GIVEN INFORMATION START

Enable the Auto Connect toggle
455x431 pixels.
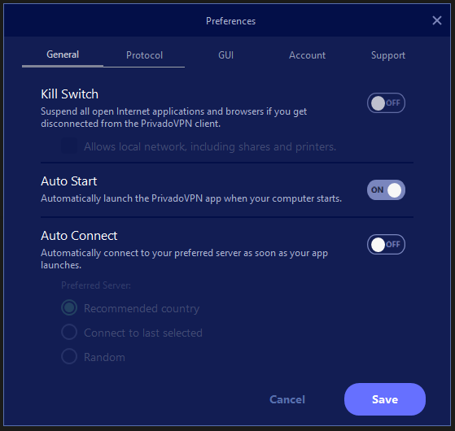pos(386,244)
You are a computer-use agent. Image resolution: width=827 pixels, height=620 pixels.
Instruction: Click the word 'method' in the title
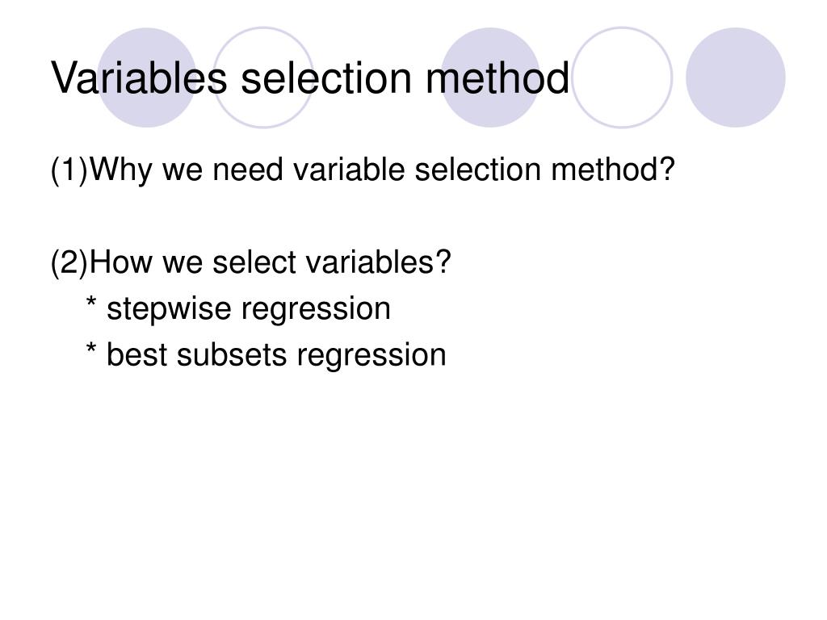click(497, 78)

GIVEN INFORMATION END

TRY IT
An answer that restates all the entries exactly and drops the images is what is needed.

ANSWER SPACE
Enable the Auto Connect toggle
455x431 pixels.
pos(386,244)
You are a computer-use agent. Image resolution: width=827 pixels, height=620 pixels.
Instruction: Click the word 'method' in the title
click(497, 78)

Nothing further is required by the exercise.